What is needed: From the line containing "Instruction: Expand the References node" to the final line of the entries, copy each line exactly. Pictures stay out.
-- Given information follows --
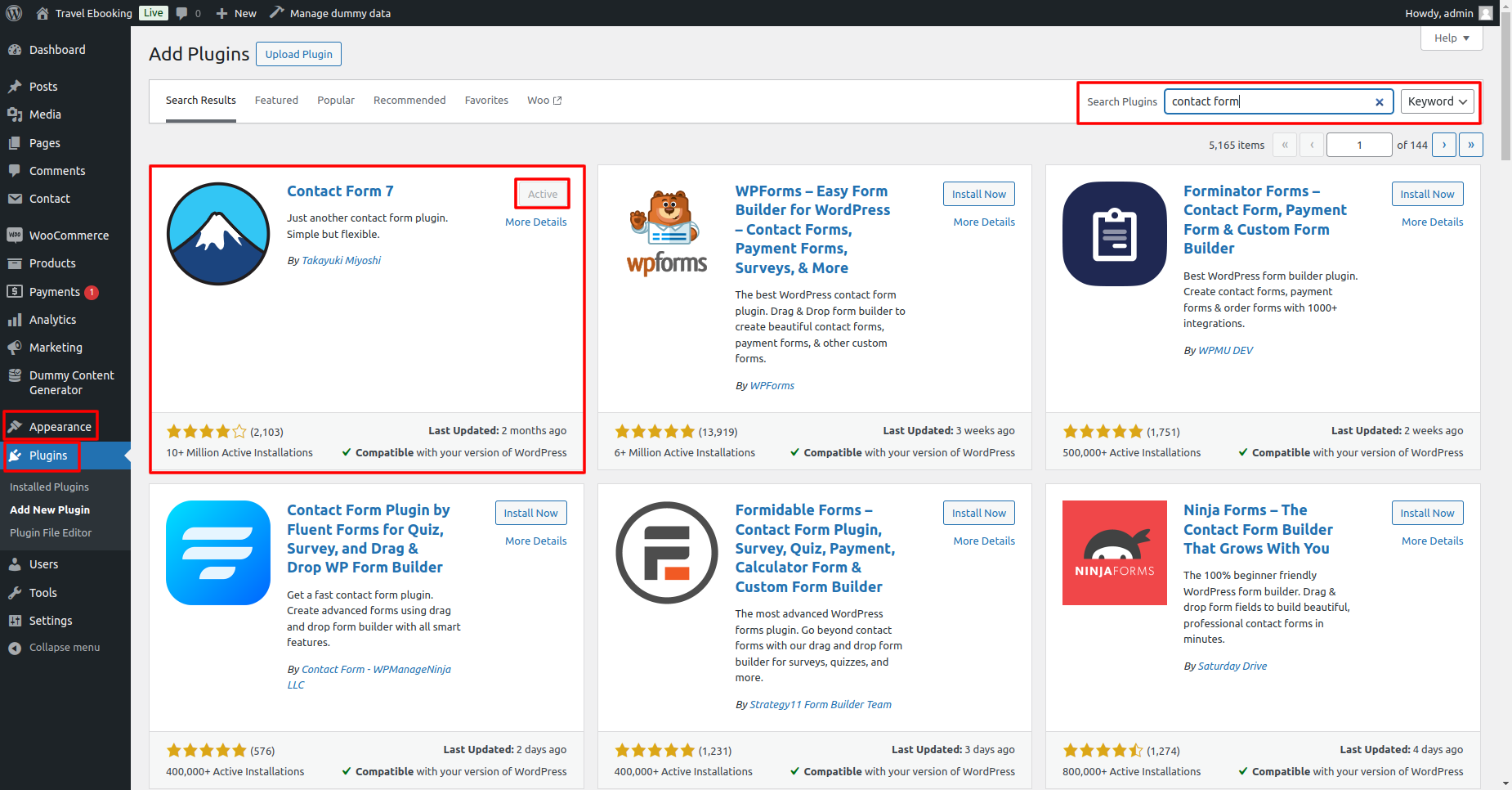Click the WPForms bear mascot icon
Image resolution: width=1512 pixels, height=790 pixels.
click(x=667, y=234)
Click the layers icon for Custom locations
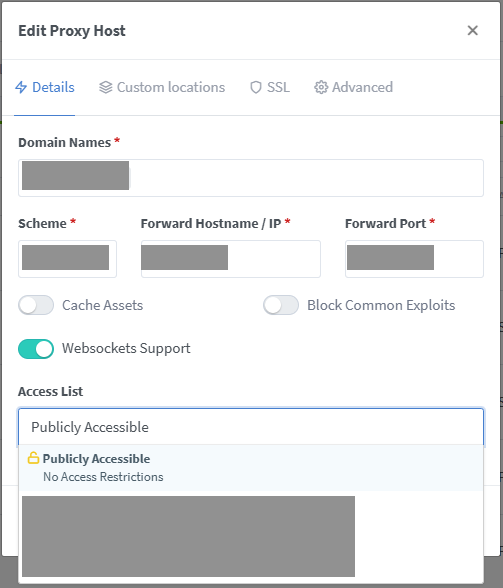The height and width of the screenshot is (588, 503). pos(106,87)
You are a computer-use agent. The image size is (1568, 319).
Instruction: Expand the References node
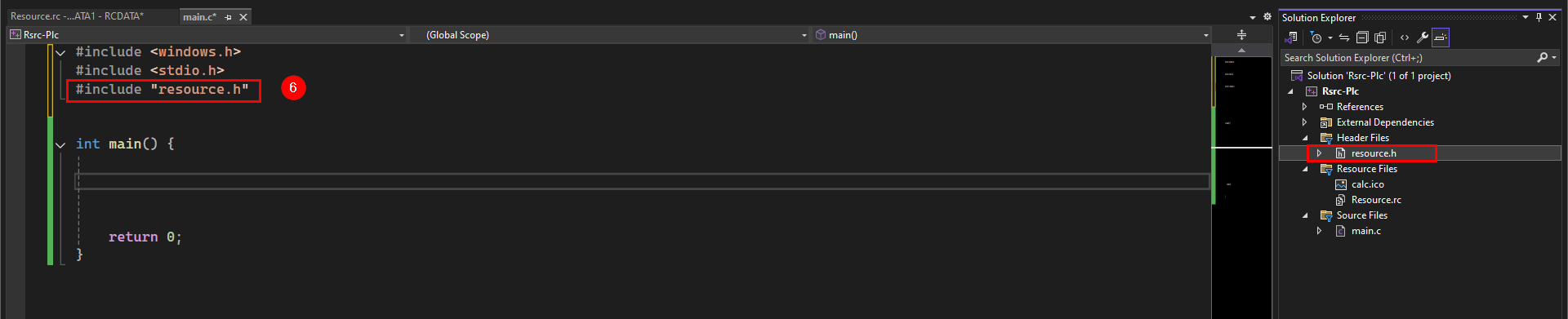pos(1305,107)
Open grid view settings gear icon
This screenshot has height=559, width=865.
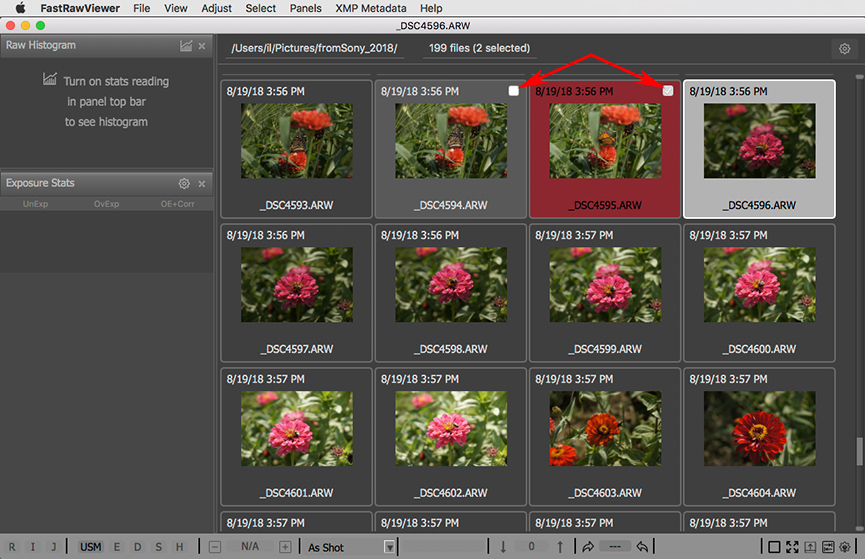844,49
-- Given information concluded --
Answer to this task:
Instruction: Expand the References node
pos(1305,107)
Open grid view settings gear icon
This screenshot has height=559, width=865.
844,49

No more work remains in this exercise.